*EXERCISE AIM*: From the line holding "Task: Click the Admin Dashboard shield icon" through the line holding "Task: Click the meme caption text at top" below, write out every line exactly; include both of those lines and drop the pictures.

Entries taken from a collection
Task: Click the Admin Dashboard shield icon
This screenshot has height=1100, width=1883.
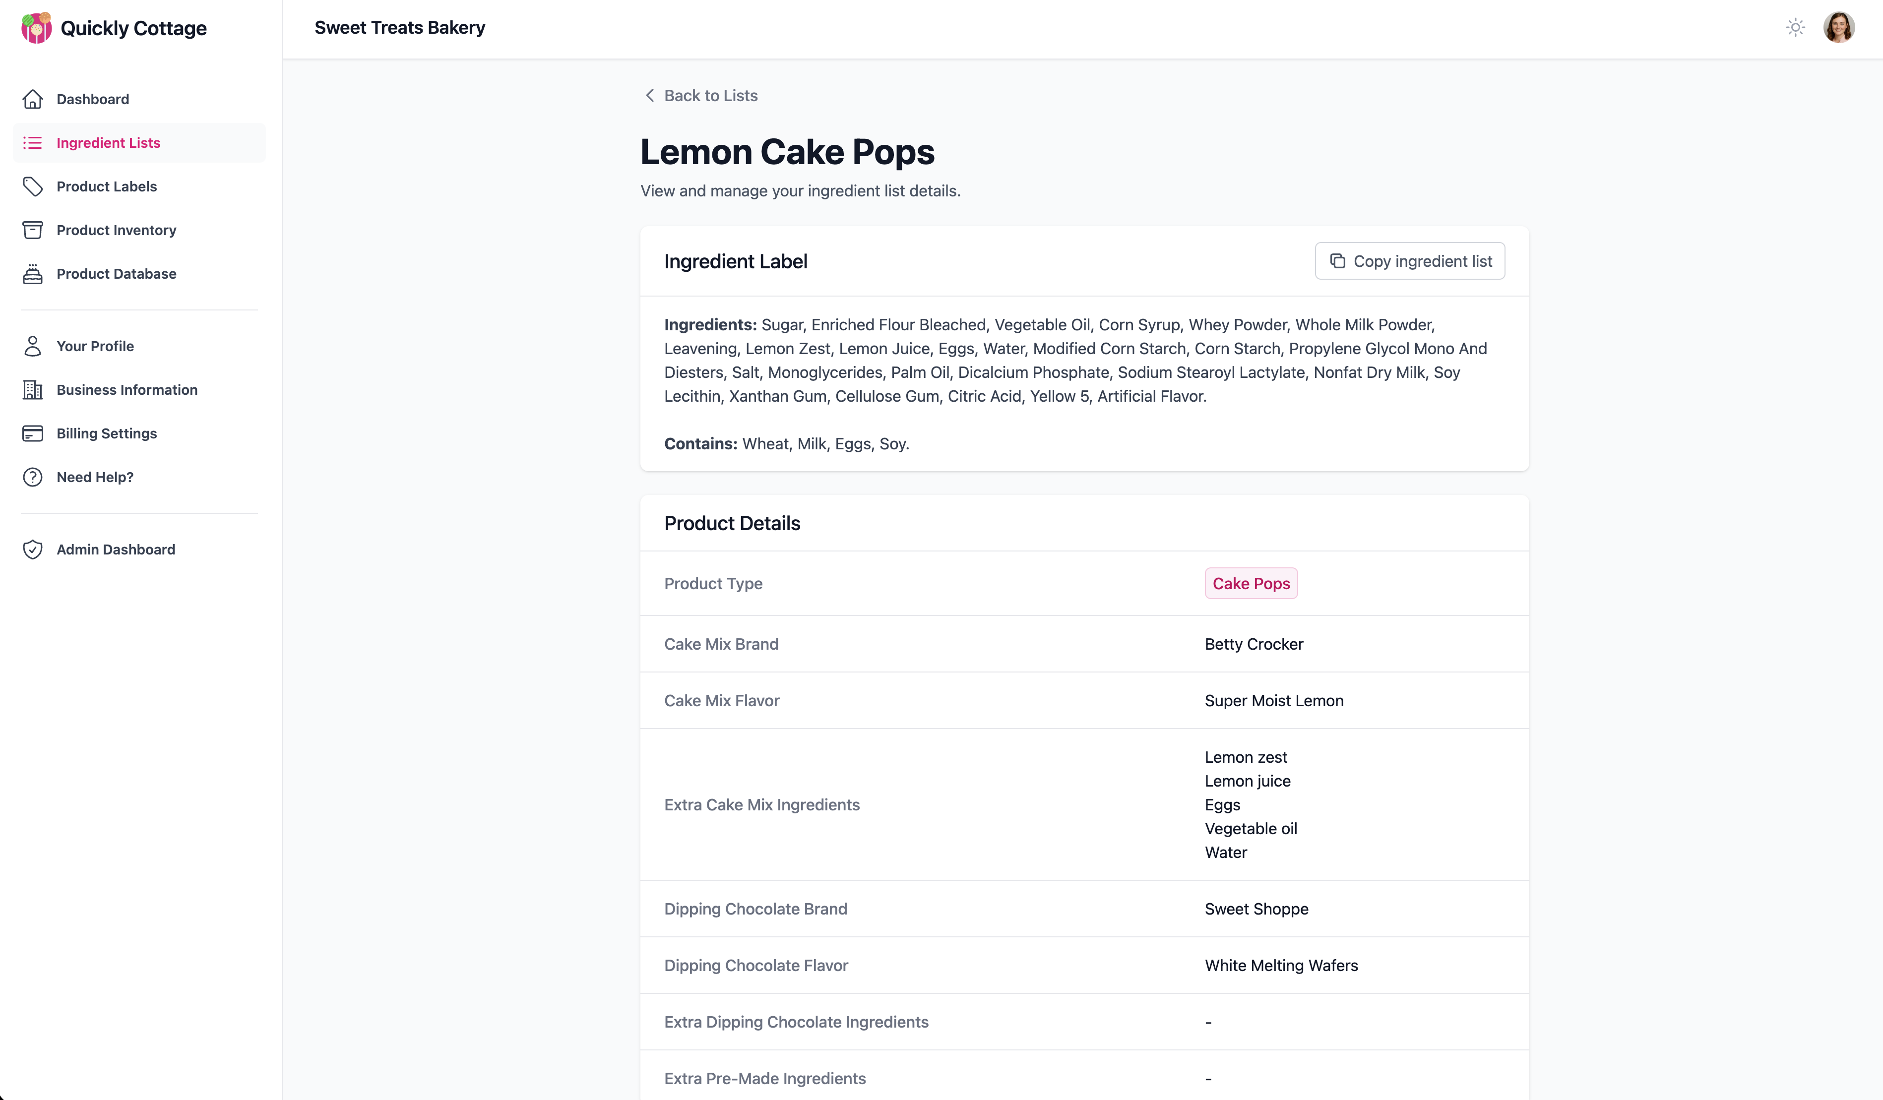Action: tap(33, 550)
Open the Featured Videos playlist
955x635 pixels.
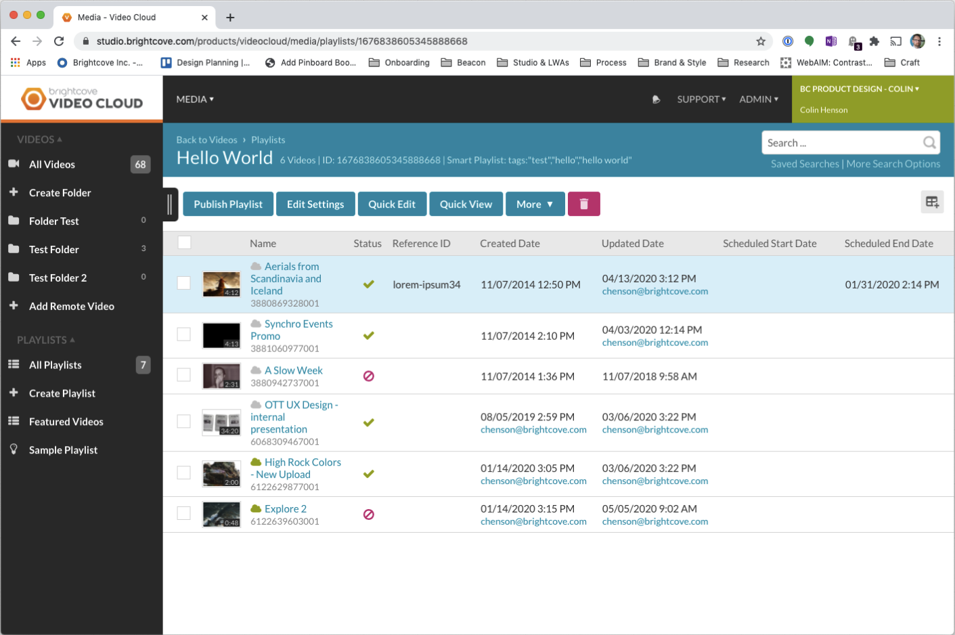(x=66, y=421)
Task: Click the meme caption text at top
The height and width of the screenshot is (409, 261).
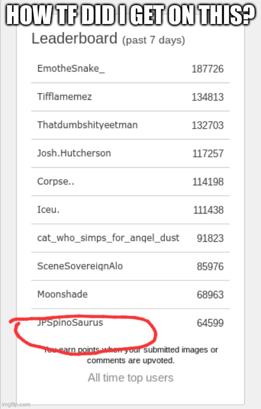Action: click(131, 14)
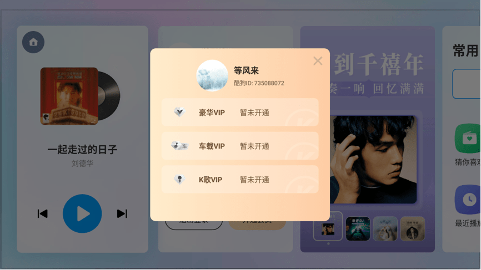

---

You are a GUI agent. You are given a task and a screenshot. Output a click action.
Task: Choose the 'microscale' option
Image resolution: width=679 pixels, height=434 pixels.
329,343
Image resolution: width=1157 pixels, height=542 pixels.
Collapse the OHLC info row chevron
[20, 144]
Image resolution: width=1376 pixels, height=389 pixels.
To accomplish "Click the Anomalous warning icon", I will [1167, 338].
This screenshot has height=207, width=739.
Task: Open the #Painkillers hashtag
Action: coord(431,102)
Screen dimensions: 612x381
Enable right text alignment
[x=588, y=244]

---

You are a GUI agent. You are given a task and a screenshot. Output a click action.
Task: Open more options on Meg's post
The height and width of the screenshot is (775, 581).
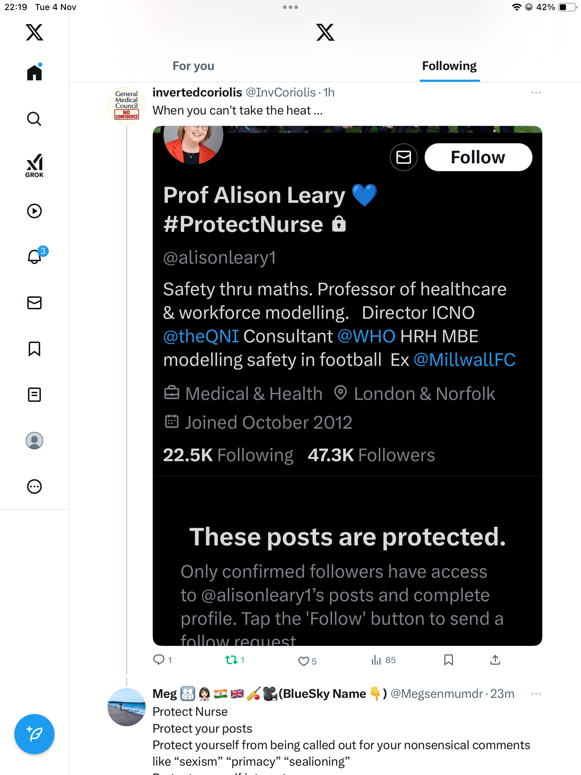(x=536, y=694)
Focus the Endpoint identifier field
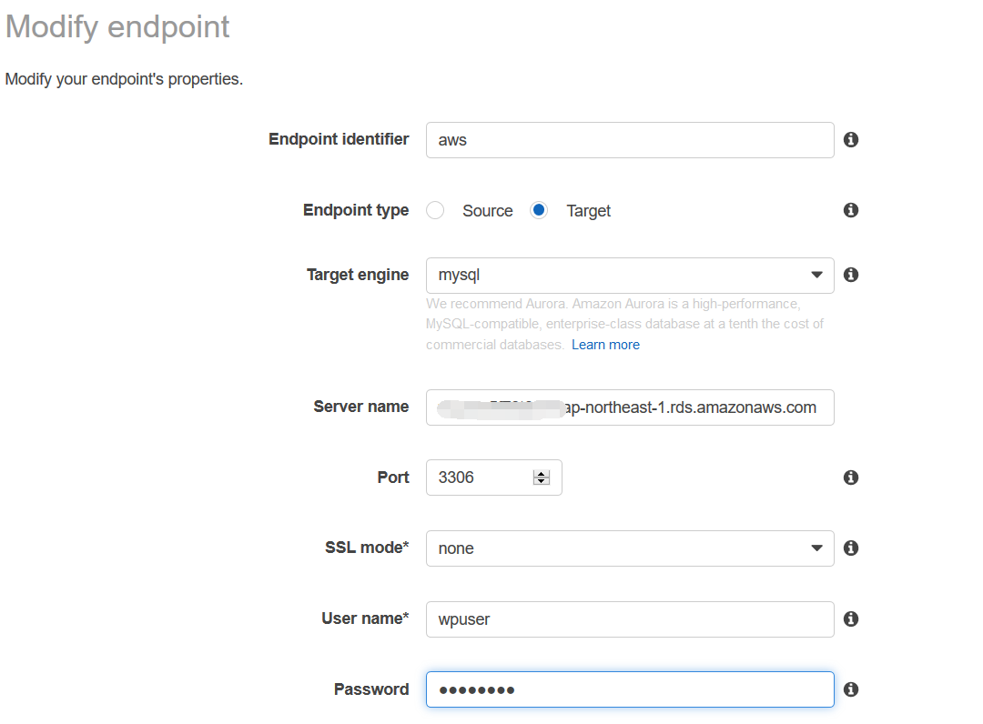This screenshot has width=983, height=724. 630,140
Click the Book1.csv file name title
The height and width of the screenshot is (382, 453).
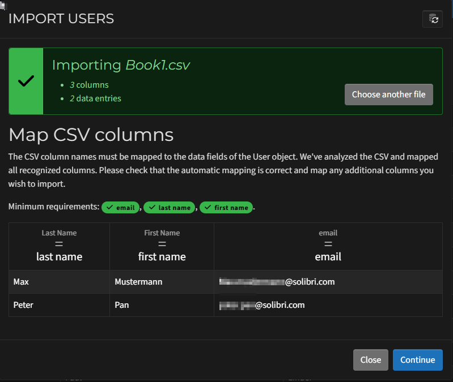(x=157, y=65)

*SOLVED PROBLEM*:
Task: Click the Admin Dashboard shield icon
This screenshot has height=1100, width=1883.
Action: tap(33, 550)
Open the Featured Videos playlist
955x635 pixels.
(x=66, y=421)
Task: Click the meme caption text at top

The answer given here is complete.